LLM Wiki — Karpathy’s Idea File

This is the formalized version of Karpathy’s earlier tweet thread about LLM knowledge bases. He published it as an “idea file” — a new format designed for the agent era where you share the idea instead of the code, and the recipient’s agent builds a custom implementation.

The Mental Model: Compiled Knowledge vs. Retrieved Knowledge

The key distinction: RAG rediscovers knowledge from scratch on every query. A wiki compiles it once and keeps it current. Most systems (NotebookLM, ChatGPT file uploads) retrieve raw chunks at query time. The LLM Wiki pattern instead has the agent incrementally build and maintain a persistent, interlinked collection of markdown files — updating entity pages, revising summaries, flagging contradictions, strengthening synthesis. The wiki is a persistent, compounding artifact.

This is exactly what we built with the Obsidian vault + QMD stack. The vault is our compiled wiki. QMD is our search layer. The content intake SOP is our ingest workflow. The compounding knowledge concept article names the pattern.
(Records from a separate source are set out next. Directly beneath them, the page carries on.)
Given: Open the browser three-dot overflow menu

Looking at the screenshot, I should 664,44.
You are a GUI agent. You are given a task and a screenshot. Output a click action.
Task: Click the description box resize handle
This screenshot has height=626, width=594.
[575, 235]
Architecture: Three Layers

Raw sources — immutable input documents. The LLM reads but never modifies. Our equivalent: the Readwise import, iMessage/Discord articles, Notion extractions. We process these into the vault but don’t modify the originals.
The wiki — LLM-generated markdown files with summaries, entity pages, concept pages, cross-references. The LLM owns this layer entirely. Human reads, LLM writes. Our equivalent: everything in 06-reference/ and 06-reference/concepts/. The vault compiler (~/.claude/skills/compile-vault/SKILL.md) maintains cross-links and generates concept articles.
The schema — configuration telling the LLM how the wiki is structured, what conventions to follow. Our equivalent: SOUL.md, content intake SOP, and the skill definitions. These co-evolve as we figure out what works.

Operations: Ingest, Query, Lint

Ingest — drop a source, LLM processes it, updates the wiki. A single source might touch 10-15 pages. Karpathy prefers one-at-a-time with human involvement. We do this via the content intake SOP — articles arrive via iMessage/Discord/inbox, get compiled with wikilinks, filed to the right location.

Query — ask questions against the wiki. Key insight: good answers should be filed back into the wiki as new pages. Explorations compound just like ingested sources. This is the gap we identified in the earlier analysis — we’re partially missing the “file outputs back” step. Research answers that live only in chat context get lost at the 4am restart.

Lint — health check the wiki periodically. Find contradictions, stale claims, orphan pages, missing concepts, data gaps. This is exactly our /vault-health skill running daily at 7am plus the /compile-vault skill for fixes.

Index and Log

Karpathy uses two special files:

index.md — content-oriented catalog. We have these as README.md in each folder, plus the QMD search index.
log.md — chronological append-only record. We don’t have this explicitly — our equivalent is the Notion task board history and Discord #ops reports. Worth considering adding a vault changelog.

He notes that index-based navigation works “surprisingly well at moderate scale (~100 sources, ~hundreds of pages) and avoids the need for embedding-based RAG infrastructure.” We’re at 477 docs and QMD handles it fine — validating his observation that you don’t need heavy RAG at this scale.

The “Idea File” as a Format

The meta-insight: in the agent era, you share ideas rather than implementations. “Your agent customizes & builds it for your specific needs.” This is the skills-as-building-blocks pattern applied to knowledge transfer — share the skill definition, not the output.

How We Compare

Karpathy’s Pattern	Our Implementation	Gap?
Raw sources (immutable)	Readwise, iMessage, Discord, Notion	✅
LLM-maintained wiki	Obsidian vault, compile-vault skill	✅
Schema/config	SOUL.md, SOPs, skill definitions	✅
Ingest workflow	/process-inbox, content intake SOP	✅
Query with filing back	Partially — research stays in chat	⚠️ Need to file more outputs back
Lint/health check	/vault-health daily + /compile-vault	✅
Index navigation	README.md per folder + QMD	✅
Chronological log	Discord #ops reports, no vault log	⚠️ Consider adding log.md
CLI search tools	QMD (BM25 + vector + re-ranking)	✅ Better than his suggestion
Obsidian as IDE	Same	✅
Git version history	Not yet — vault isn’t a git repo	⚠️ Consider adding

Open Questions

Should we add a log.md to the vault root as an append-only changelog? It would give us a timeline of the vault’s evolution and help with the “resume from summary” pattern after restarts.
Should we put the vault under git version control? Karpathy suggests it for free version history. The archive + Obsidian Sync might be sufficient, but git would add diffing and branching.
How do we systematically file research outputs back into the wiki? The compound engineering loop requires it, but we don’t have an automatic trigger.